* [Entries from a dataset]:
▼
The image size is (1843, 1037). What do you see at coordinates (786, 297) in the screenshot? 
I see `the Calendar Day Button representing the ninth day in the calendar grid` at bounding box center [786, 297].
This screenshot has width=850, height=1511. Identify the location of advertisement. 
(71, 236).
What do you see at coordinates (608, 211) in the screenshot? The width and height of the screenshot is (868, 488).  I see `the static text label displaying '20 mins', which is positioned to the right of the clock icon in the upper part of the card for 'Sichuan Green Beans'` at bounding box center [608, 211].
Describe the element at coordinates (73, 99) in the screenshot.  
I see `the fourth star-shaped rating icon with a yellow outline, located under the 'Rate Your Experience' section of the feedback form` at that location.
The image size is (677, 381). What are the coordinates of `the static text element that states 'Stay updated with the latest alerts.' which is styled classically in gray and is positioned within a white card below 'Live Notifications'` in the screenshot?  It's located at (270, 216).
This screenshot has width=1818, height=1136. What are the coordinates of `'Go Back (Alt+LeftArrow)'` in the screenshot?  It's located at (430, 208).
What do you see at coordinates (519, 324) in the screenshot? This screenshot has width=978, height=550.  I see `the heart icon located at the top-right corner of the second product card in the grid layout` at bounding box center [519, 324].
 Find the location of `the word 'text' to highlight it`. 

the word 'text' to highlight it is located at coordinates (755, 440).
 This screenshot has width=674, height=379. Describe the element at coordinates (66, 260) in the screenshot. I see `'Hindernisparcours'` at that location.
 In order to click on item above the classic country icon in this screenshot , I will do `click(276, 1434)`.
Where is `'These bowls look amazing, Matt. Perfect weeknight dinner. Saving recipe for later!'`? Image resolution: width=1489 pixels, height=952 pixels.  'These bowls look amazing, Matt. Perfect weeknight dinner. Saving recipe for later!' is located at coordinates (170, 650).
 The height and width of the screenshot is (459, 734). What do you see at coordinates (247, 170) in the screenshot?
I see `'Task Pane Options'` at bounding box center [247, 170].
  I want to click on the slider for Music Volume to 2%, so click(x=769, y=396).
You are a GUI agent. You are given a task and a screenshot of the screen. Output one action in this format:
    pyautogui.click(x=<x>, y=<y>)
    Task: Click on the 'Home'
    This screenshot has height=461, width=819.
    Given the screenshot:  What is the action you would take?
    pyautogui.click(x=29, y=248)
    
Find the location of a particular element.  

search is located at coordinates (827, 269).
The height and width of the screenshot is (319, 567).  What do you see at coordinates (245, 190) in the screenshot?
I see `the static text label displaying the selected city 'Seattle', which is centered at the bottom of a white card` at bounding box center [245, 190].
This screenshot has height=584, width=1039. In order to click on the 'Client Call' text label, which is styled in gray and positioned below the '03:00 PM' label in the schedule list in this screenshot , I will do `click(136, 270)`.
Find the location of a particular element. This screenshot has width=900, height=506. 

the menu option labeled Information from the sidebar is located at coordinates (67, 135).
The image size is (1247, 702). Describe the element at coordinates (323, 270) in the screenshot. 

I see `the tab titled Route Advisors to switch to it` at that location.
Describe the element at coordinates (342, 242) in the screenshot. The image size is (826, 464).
▲
Update the rows above by changing every "image size" to "image dimensions" and leaving all other text untouched.

The image dimensions is (1843, 1037). What do you see at coordinates (786, 297) in the screenshot? 
I see `the Calendar Day Button representing the ninth day in the calendar grid` at bounding box center [786, 297].
This screenshot has width=850, height=1511. Identify the location of advertisement. 
(71, 236).
What do you see at coordinates (608, 211) in the screenshot? The width and height of the screenshot is (868, 488).  I see `the static text label displaying '20 mins', which is positioned to the right of the clock icon in the upper part of the card for 'Sichuan Green Beans'` at bounding box center [608, 211].
Describe the element at coordinates (73, 99) in the screenshot.  
I see `the fourth star-shaped rating icon with a yellow outline, located under the 'Rate Your Experience' section of the feedback form` at that location.
The image dimensions is (677, 381). What are the coordinates of `the static text element that states 'Stay updated with the latest alerts.' which is styled classically in gray and is positioned within a white card below 'Live Notifications'` in the screenshot?  It's located at (270, 216).
This screenshot has width=1818, height=1136. What are the coordinates of `'Go Back (Alt+LeftArrow)'` in the screenshot?  It's located at (430, 208).
What do you see at coordinates (519, 324) in the screenshot? This screenshot has width=978, height=550.  I see `the heart icon located at the top-right corner of the second product card in the grid layout` at bounding box center [519, 324].
 Find the location of `the word 'text' to highlight it`. 

the word 'text' to highlight it is located at coordinates (755, 440).
 This screenshot has width=674, height=379. Describe the element at coordinates (66, 260) in the screenshot. I see `'Hindernisparcours'` at that location.
 In order to click on item above the classic country icon in this screenshot , I will do `click(276, 1434)`.
Where is `'These bowls look amazing, Matt. Perfect weeknight dinner. Saving recipe for later!'`? Image resolution: width=1489 pixels, height=952 pixels.  'These bowls look amazing, Matt. Perfect weeknight dinner. Saving recipe for later!' is located at coordinates (170, 650).
 The height and width of the screenshot is (459, 734). What do you see at coordinates (247, 170) in the screenshot?
I see `'Task Pane Options'` at bounding box center [247, 170].
  I want to click on the slider for Music Volume to 2%, so click(x=769, y=396).
You are a GUI agent. You are given a task and a screenshot of the screen. Output one action in this format:
    pyautogui.click(x=<x>, y=<y>)
    Task: Click on the 'Home'
    This screenshot has height=461, width=819.
    Given the screenshot:  What is the action you would take?
    pyautogui.click(x=29, y=248)
    
Find the location of a particular element.  

search is located at coordinates (827, 269).
The height and width of the screenshot is (319, 567).  What do you see at coordinates (245, 190) in the screenshot?
I see `the static text label displaying the selected city 'Seattle', which is centered at the bottom of a white card` at bounding box center [245, 190].
This screenshot has height=584, width=1039. In order to click on the 'Client Call' text label, which is styled in gray and positioned below the '03:00 PM' label in the schedule list in this screenshot , I will do `click(136, 270)`.
Find the location of a particular element. This screenshot has width=900, height=506. 

the menu option labeled Information from the sidebar is located at coordinates (67, 135).
The image dimensions is (1247, 702). Describe the element at coordinates (323, 270) in the screenshot. 

I see `the tab titled Route Advisors to switch to it` at that location.
Describe the element at coordinates (342, 242) in the screenshot. The image dimensions is (826, 464).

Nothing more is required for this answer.